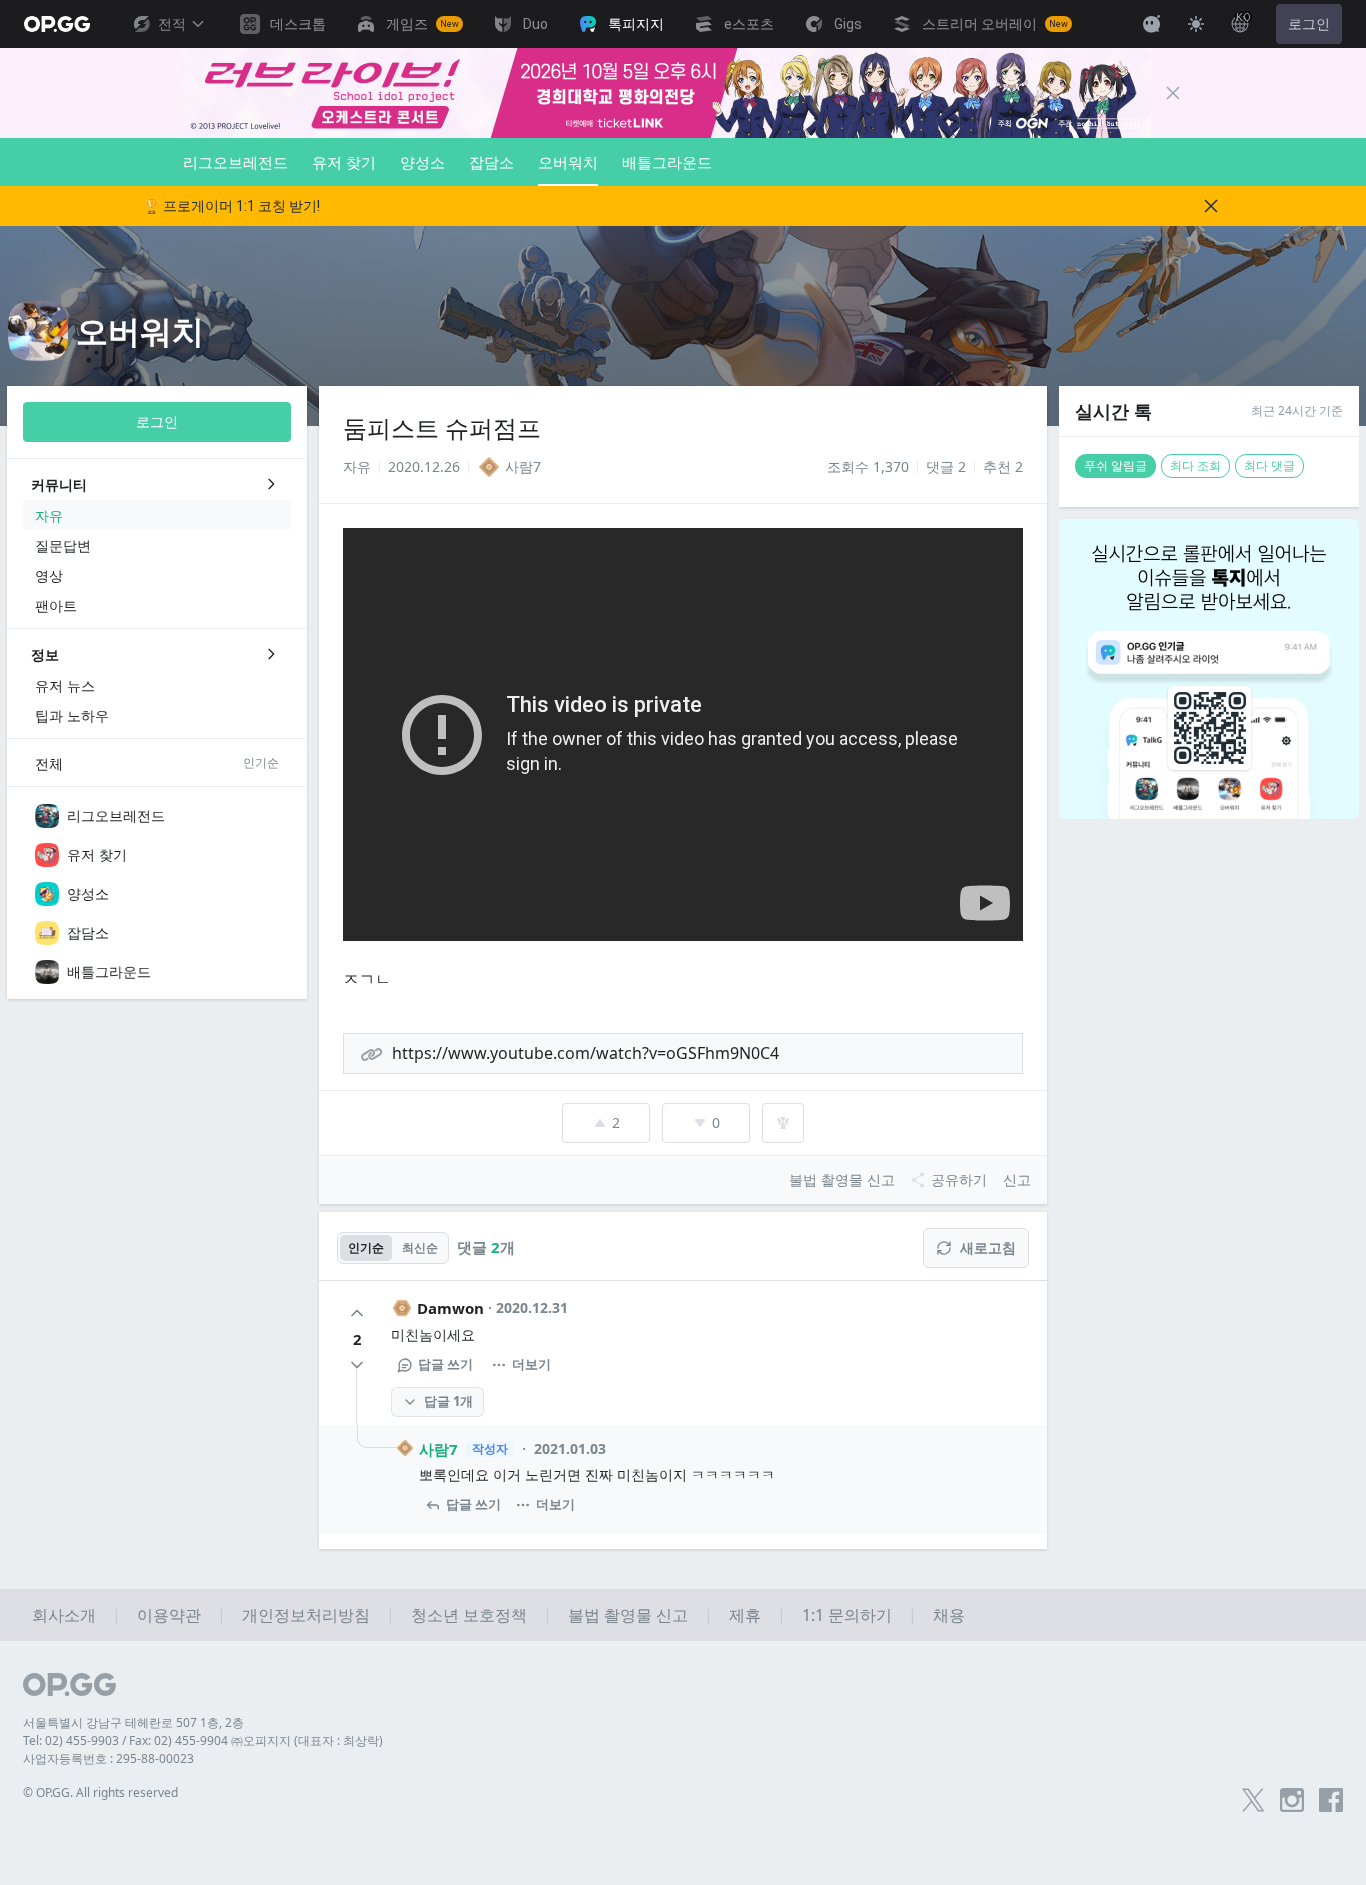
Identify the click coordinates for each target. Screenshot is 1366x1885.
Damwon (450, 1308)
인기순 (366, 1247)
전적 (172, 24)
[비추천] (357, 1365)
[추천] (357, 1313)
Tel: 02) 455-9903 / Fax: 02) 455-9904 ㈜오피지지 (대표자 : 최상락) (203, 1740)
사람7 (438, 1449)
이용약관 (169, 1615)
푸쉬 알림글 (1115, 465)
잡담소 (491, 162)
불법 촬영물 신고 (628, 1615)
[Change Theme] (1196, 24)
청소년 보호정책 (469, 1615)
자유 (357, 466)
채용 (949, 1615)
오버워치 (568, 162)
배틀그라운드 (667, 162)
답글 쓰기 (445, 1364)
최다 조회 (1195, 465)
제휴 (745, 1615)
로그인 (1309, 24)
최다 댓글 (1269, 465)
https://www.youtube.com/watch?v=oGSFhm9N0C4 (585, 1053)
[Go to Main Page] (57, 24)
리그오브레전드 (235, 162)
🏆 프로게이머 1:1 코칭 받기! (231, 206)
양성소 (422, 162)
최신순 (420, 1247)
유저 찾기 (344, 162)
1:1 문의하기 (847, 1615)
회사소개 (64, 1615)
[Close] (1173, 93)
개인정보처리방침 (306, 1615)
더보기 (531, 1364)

* **ABOUT THIS EXERCISE**:
Set down the line that contains "[Go to Main Page] (57, 24)" exactly. Do the same for each later line of the data, through the end, and add nothing.

* **ANSWER**:
[Go to Main Page] (57, 24)
리그오브레전드 (235, 162)
🏆 프로게이머 1:1 코칭 받기! (231, 206)
양성소 (422, 162)
최신순 (420, 1247)
유저 찾기 (344, 162)
1:1 문의하기 (847, 1615)
회사소개 (64, 1615)
[Close] (1173, 93)
개인정보처리방침 (306, 1615)
더보기 (531, 1364)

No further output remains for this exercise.